## Court exercice 1:
Redonnez intégralement, sans la moindre modification, le texte sur Ludomir Różycki.

::: Texte fourni

Les disques dédiés à l’œuvre de Ludomir Różycki ne sont pas légion : on trouve un peu de musique orchestrale (dont les concertos pour piano et des poèmes symphoniques), de la musique de chambre (dont le beau Quintette avec piano op. 35), ou encore l’opéra Eros et Psyché. C’est donc avec plaisir et intérêt que l’on découvre son Concerto pour violon écrit pendant l’insurrection de Varsovie en 1944. Né dans cette même ville, ce compositeur polonais y étudie avec Zygmunt Noskowski qui fut aussi le professeur de Karol Szymanowski, avant de se perfectionner auprès d’Engelbert Humperdinck à Berlin, où il va s’installer pendant la période de la première guerre mondiale. De retour à Varsovie après le conflit, il est professeur au Conservatoire de Varsovie puis à celui de Katowice à partir de 1945. La notice du CD précise que dès 1939, il a des ennuis avec la Gestapo, refuse la protection de Richard Strauss et survit en donnant des leçons de piano. Lors de l’insurrection de Varsovie, sa maison va brûler avec les partitions qu’elle contient, ce qui décidera le compositeur à reconstituer certaines d’entre elles.

::::::
::: Données fournies

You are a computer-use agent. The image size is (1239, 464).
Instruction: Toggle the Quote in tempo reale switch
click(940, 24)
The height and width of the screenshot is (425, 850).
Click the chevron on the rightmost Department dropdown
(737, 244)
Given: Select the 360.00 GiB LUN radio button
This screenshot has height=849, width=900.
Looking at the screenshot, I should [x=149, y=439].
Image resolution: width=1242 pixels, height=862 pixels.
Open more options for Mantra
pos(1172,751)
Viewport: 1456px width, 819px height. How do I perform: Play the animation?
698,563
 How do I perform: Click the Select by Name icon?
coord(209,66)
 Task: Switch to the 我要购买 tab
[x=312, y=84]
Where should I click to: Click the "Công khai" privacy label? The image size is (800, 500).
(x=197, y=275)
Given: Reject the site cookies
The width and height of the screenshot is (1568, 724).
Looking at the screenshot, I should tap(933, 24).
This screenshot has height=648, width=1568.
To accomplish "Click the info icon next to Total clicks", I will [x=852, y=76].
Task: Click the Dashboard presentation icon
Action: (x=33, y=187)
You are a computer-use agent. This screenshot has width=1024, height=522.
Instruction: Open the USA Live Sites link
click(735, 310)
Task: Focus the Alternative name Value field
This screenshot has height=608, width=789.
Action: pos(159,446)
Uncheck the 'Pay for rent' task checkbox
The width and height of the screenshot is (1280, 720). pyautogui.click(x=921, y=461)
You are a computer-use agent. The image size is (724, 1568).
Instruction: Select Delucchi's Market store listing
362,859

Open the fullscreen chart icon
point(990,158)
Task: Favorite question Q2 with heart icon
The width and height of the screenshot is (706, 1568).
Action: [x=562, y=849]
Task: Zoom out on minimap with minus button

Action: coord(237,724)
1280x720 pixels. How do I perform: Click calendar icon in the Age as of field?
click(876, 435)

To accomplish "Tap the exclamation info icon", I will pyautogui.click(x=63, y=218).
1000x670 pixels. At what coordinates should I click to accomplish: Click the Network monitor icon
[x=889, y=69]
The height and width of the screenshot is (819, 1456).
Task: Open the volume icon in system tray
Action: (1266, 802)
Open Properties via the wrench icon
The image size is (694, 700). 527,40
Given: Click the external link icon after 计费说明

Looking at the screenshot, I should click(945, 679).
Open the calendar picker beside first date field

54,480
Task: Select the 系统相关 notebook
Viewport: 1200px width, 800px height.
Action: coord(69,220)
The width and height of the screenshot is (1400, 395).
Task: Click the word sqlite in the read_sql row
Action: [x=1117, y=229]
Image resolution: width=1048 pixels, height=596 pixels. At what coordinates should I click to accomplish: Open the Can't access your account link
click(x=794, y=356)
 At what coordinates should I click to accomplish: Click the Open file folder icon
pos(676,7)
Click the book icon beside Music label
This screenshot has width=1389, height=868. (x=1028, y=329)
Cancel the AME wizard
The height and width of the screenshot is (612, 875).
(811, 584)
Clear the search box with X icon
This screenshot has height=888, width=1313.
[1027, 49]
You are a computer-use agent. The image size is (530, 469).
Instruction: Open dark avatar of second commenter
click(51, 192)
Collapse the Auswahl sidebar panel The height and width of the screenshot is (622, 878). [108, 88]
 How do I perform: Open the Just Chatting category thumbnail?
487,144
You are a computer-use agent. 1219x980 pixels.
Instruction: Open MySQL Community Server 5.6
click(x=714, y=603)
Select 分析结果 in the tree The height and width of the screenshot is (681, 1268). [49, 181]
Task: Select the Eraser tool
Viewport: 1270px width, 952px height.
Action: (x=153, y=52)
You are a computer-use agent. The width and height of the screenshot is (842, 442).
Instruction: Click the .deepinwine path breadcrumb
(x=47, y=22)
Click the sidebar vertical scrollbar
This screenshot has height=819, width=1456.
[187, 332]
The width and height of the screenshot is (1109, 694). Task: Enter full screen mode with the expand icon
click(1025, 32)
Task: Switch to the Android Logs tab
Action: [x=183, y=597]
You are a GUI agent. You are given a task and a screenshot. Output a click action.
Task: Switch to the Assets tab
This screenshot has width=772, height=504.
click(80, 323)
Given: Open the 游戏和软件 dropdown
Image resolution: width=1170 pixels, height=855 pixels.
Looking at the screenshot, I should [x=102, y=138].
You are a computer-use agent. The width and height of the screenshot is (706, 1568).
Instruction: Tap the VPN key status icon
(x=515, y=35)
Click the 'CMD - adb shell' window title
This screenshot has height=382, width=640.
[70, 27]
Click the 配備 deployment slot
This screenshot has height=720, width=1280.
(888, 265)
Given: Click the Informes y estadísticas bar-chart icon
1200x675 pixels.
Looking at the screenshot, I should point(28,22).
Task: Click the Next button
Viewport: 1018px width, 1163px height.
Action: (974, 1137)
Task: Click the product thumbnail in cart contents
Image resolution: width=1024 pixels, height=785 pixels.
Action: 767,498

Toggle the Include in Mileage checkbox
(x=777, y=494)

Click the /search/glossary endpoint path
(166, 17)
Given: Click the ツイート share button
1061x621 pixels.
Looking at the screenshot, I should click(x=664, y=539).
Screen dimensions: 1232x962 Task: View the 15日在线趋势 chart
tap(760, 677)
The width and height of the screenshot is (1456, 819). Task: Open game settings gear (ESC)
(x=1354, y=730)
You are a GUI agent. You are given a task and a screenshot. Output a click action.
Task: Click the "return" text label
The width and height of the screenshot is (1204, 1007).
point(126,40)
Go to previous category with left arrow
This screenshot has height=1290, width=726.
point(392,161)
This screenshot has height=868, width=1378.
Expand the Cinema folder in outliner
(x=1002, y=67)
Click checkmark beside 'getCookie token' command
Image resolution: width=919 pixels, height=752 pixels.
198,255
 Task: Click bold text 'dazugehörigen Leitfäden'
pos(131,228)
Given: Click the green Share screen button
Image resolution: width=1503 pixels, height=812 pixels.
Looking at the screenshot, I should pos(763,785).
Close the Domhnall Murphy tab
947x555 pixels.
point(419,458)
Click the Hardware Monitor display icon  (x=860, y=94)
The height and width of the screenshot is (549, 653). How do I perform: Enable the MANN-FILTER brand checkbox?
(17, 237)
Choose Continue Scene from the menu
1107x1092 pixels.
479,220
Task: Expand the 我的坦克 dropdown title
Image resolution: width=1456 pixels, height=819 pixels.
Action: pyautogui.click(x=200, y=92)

::::::

## Court exercice 2:
Transcrivez tel quel, s'il vous plaît, le segment des enregistrements qui va de la ligne contenant « This screenshot has height=648, width=1568. » jusqu'à la ligne contenant « click(x=794, y=356) », ces deux lignes comprises.

## Résultat attendu 1:
Les disques dédiés à l’œuvre de Ludomir Różycki ne sont pas légion : on trouve un peu de musique orchestrale (dont les concertos pour piano et des poèmes symphoniques), de la musique de chambre (dont le beau Quintette avec piano op. 35), ou encore l’opéra Eros et Psyché. C’est donc avec plaisir et intérêt que l’on découvre son Concerto pour violon écrit pendant l’insurrection de Varsovie en 1944. Né dans cette même ville, ce compositeur polonais y étudie avec Zygmunt Noskowski qui fut aussi le professeur de Karol Szymanowski, avant de se perfectionner auprès d’Engelbert Humperdinck à Berlin, où il va s’installer pendant la période de la première guerre mondiale. De retour à Varsovie après le conflit, il est professeur au Conservatoire de Varsovie puis à celui de Katowice à partir de 1945. La notice du CD précise que dès 1939, il a des ennuis avec la Gestapo, refuse la protection de Richard Strauss et survit en donnant des leçons de piano. Lors de l’insurrection de Varsovie, sa maison va brûler avec les partitions qu’elle contient, ce qui décidera le compositeur à reconstituer certaines d’entre elles.

## Résultat attendu 2:
This screenshot has height=648, width=1568.
To accomplish "Click the info icon next to Total clicks", I will [x=852, y=76].
Task: Click the Dashboard presentation icon
Action: (x=33, y=187)
You are a computer-use agent. This screenshot has width=1024, height=522.
Instruction: Open the USA Live Sites link
click(735, 310)
Task: Focus the Alternative name Value field
This screenshot has height=608, width=789.
Action: pos(159,446)
Uncheck the 'Pay for rent' task checkbox
The width and height of the screenshot is (1280, 720). pyautogui.click(x=921, y=461)
You are a computer-use agent. The image size is (724, 1568).
Instruction: Select Delucchi's Market store listing
362,859

Open the fullscreen chart icon
point(990,158)
Task: Favorite question Q2 with heart icon
The width and height of the screenshot is (706, 1568).
Action: [x=562, y=849]
Task: Zoom out on minimap with minus button

Action: coord(237,724)
1280x720 pixels. How do I perform: Click calendar icon in the Age as of field?
click(876, 435)

To accomplish "Tap the exclamation info icon", I will pyautogui.click(x=63, y=218).
1000x670 pixels. At what coordinates should I click to accomplish: Click the Network monitor icon
[x=889, y=69]
The height and width of the screenshot is (819, 1456).
Task: Open the volume icon in system tray
Action: (1266, 802)
Open Properties via the wrench icon
The image size is (694, 700). 527,40
Given: Click the external link icon after 计费说明

Looking at the screenshot, I should click(945, 679).
Open the calendar picker beside first date field

54,480
Task: Select the 系统相关 notebook
Viewport: 1200px width, 800px height.
Action: coord(69,220)
The width and height of the screenshot is (1400, 395).
Task: Click the word sqlite in the read_sql row
Action: [x=1117, y=229]
Image resolution: width=1048 pixels, height=596 pixels. At what coordinates should I click to accomplish: Open the Can't access your account link
click(x=794, y=356)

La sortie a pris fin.